My oldest daughter is due to start school in September next year and applications for state schools will be due around Christmas. One often hears stories about families moving house in order to get their children into a good state school and I must confess that I used to think these people were mad, but I don’t any more. I am considering moving country.
As I wrote last month, the new sex education (RSE) curriculum has come to Wales where I live and as of September 2022 is compulsory. The leaflet from our local “Church in Wales” school says so in two places on one page: “RSE will be mandatory for all learners from September 2022” and “from September 2022, parents and carers will no longer be entitled to withdraw their child/young person from RSE”. We get the message.
The same leaflet has a diagram of two naked children covered in red, green and amber spots.
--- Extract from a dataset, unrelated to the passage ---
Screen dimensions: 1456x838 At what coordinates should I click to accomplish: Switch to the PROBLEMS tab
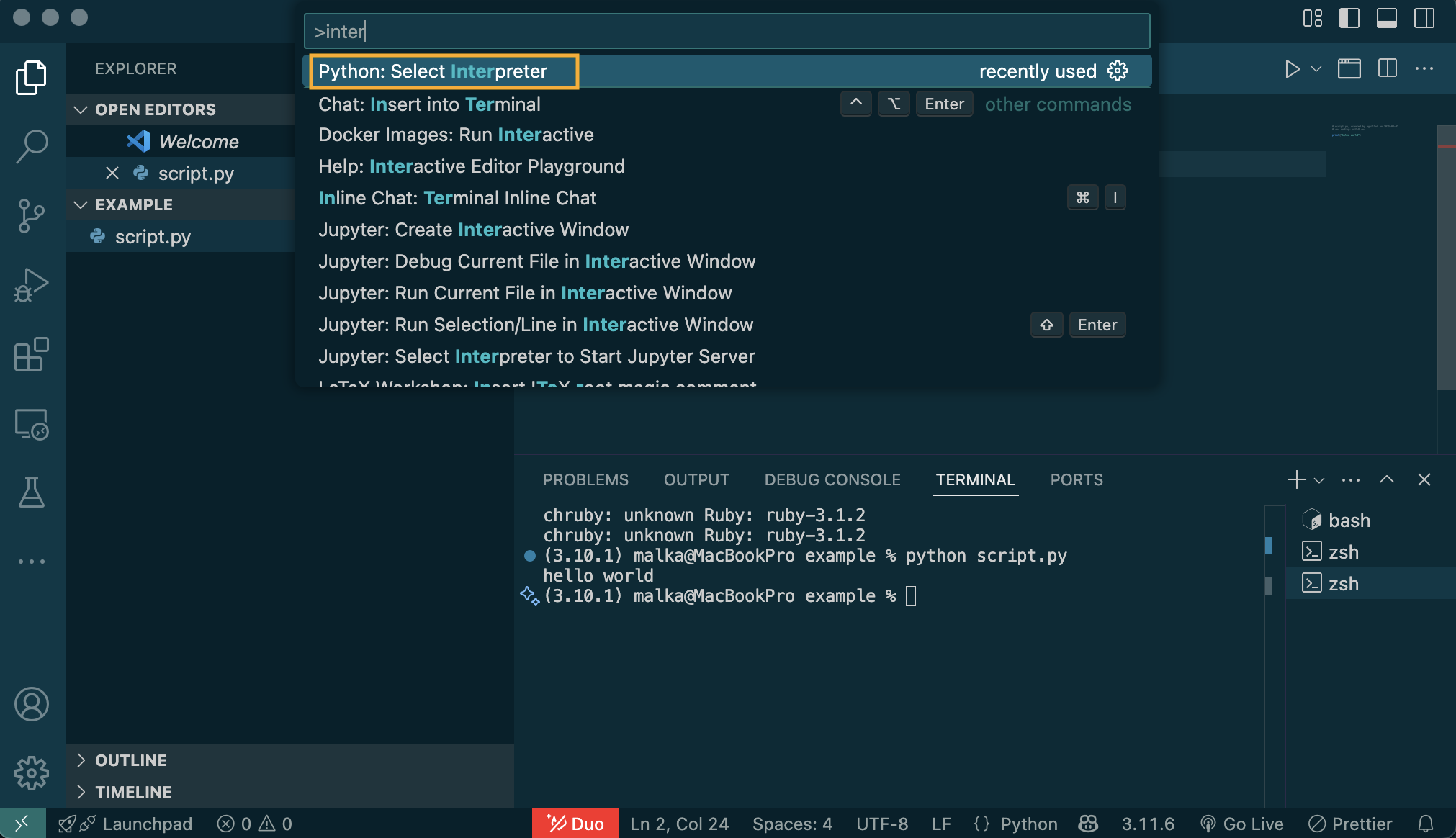[585, 480]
The spots denote which part of the child’s body people are allowed to touch. The private parts have a red spot over them, which means: “I don’t want anyone to touch me here”. The shoulder, forearm and calf have green spots, which mean “It’s okay for anyone to touch me here”. The most mysterious one is the amber spot – “It’s ok for some people to touch me here” – which is placed on the hand and foot of the child. I am desperate to know who can and who can’t touch my own child’s feet and on what basis this decision is made. Am I allowed to touch my own children’s feet? So many questions.
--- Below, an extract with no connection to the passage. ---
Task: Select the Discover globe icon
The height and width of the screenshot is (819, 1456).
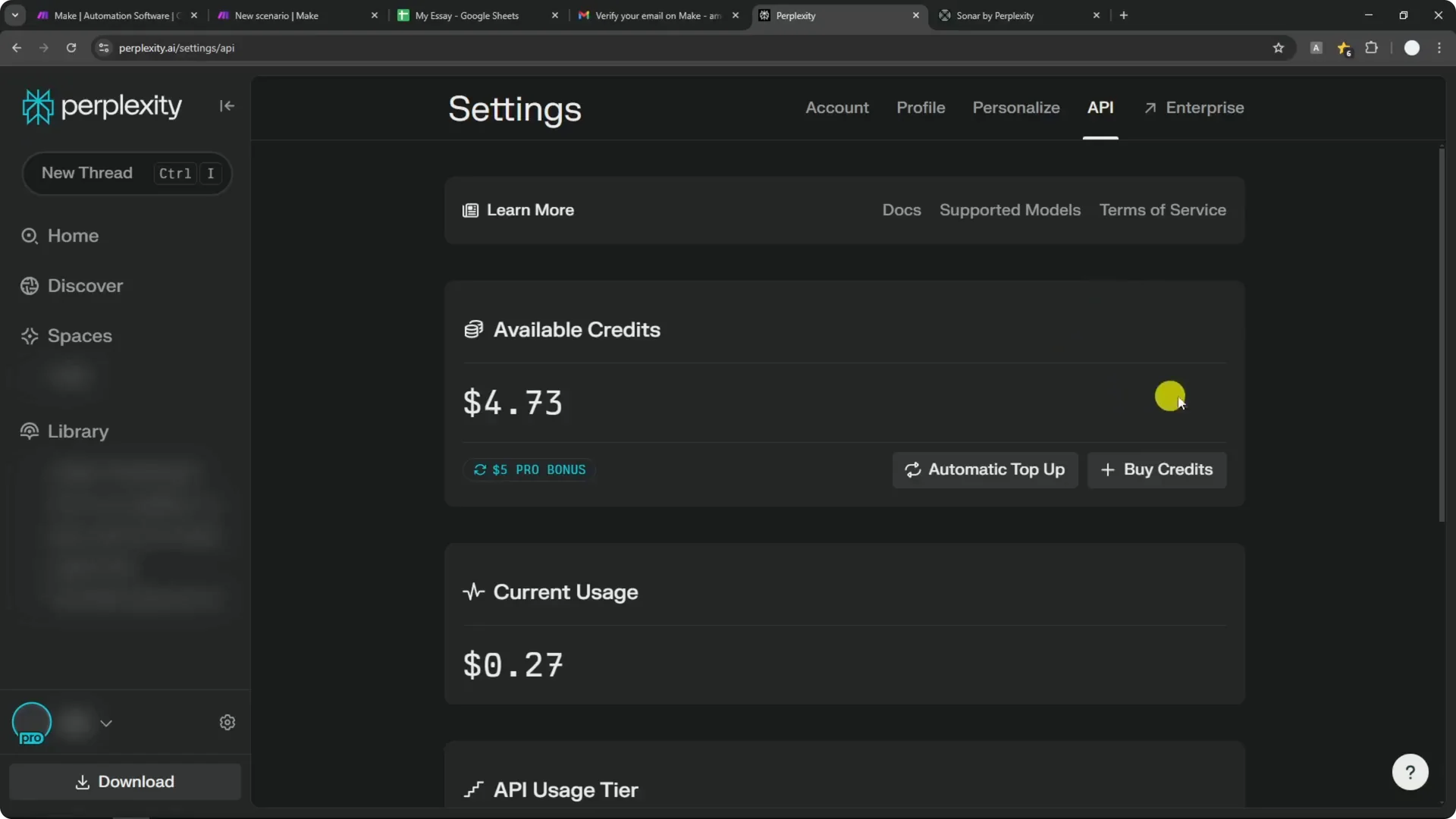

According to friends who have children at the school, the parents are “really excited” about the new curriculum. They express this excitement at the school gates and on parental WhatsApp groups. In many ways, this worries me more than the existence of the curriculum itself. I would have thought more of parents. If they don’t disapprove, surely they must at least find it funny? Apparently, generally, not.
The other schooling option for us is the Catholic state schools which are significantly further away but manageable in desperation. As I have mentioned before, when it comes to RSE, the Catholic schools deal with it in their own way, which is to be applauded. But then there is the Welsh curriculum in general which seems to have done away with proper subjects entirely, choosing instead to teach lessons “thematically”. The three themes via which all lessons are taught from age 4 to 11 are “The best of me”, “Our planet, our home” and “groundbreakers and change-makers”.
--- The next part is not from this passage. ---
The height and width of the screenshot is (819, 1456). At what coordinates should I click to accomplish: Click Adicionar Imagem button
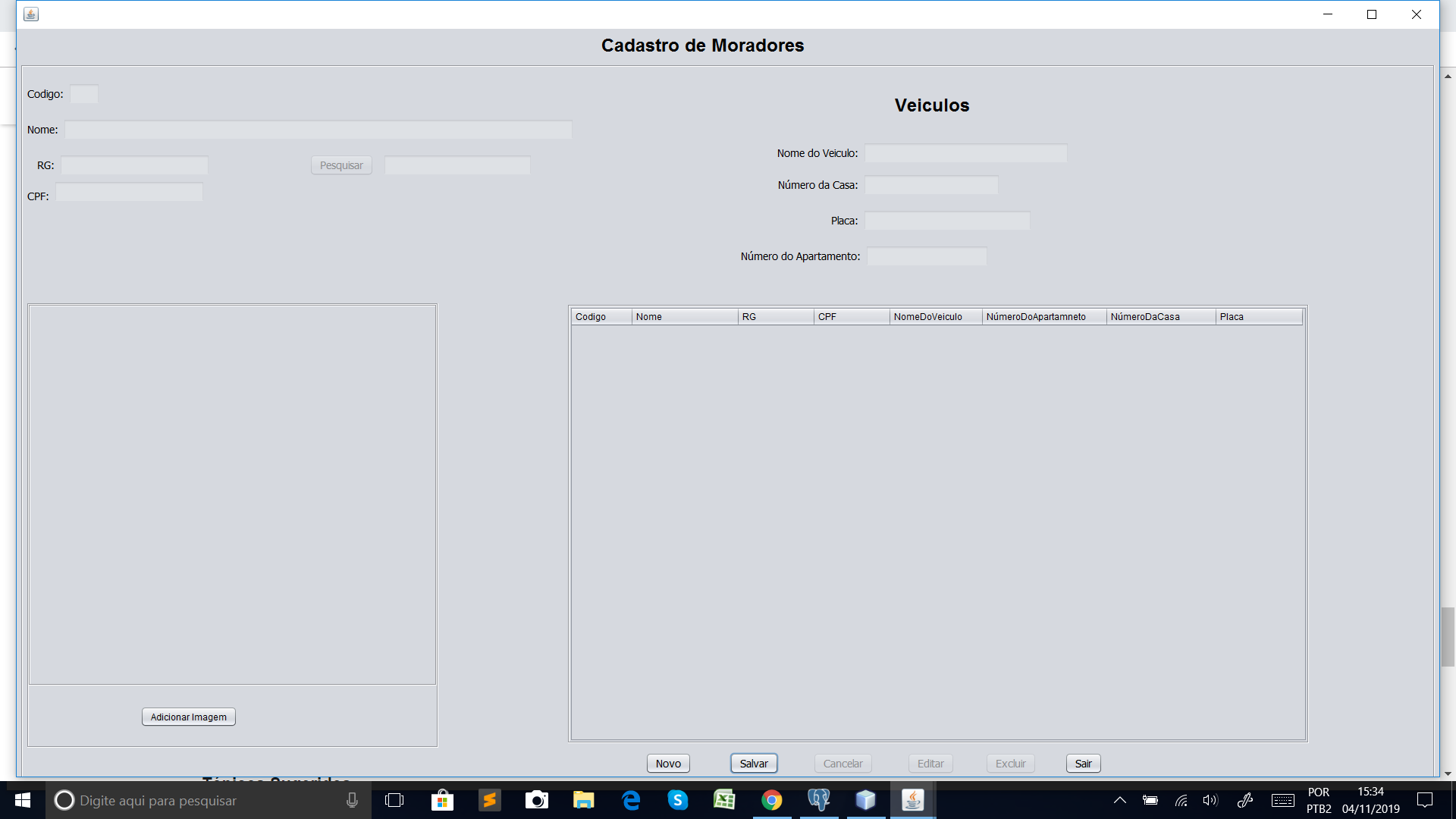[x=188, y=717]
At this point, it looks like I am going to have to move my family abroad or start home-schooling. And having done some research into home-education, I have not been surprised to discover it on the rise in Britain, and not just among Catholic families. According to the Association of Directors of Children’s Services, as of October 2021, there were 81,200 registered home-educated children in the UK, up from 60,500 in 2019.
Several factors are contributing to this, explains Joseph Shaw, a teaching fellow in philosophy at Oxford university and a Catholic home-educating father of nine children. “Most recently, the Covid-19 epidemic gave parents a chance to see school materials they would not normally see, and to experience first-hand some of the reality of teaching their children at home,” he says.
“Although now in danger from the proposed Schools Bill, currently before Parliament, the UK’s legal regime on home education is quite liberal and parents should certainly consider fulfilling their duty to educate their children more directly, whether they do it personally, through tutors, with the help of home-education collectives, or some combination of these. Children need their parents’ help to navigate the increasingly dark world we live in, and parents need to get to know their children, their talents and their vulnerabilities.”
When you start looking, there are indeed many options out there for home-schooling parents, and home-schooling Catholic parents in particular. The arrival in the UK of the Catholic “Regina Caeli Hybrid Academy” in Bedford is interesting. It supports home-educating Catholic parents by having their children in a classroom setting two days a week, and providing the curriculum for when they are at home. According to Roy Peachey, a home-educator and author who helped with the academy when it first came over, it offers a solid classical education and has developed a distinctly British character despite its American origins. If all continues to go well, more such academies will undoubtedly follow.
Home-schooling sounds exhausting and certainly not something I would have imagined considering, but with the various support systems out there it seems that parents who aren’t natural teachers can act as facilitators without having to take the entire weight of the teaching upon themselves. With private schools becoming more and more expensive and state schools teaching children less and less of what actually matters, who knows if home-education won’t start moving closer to the mainstream.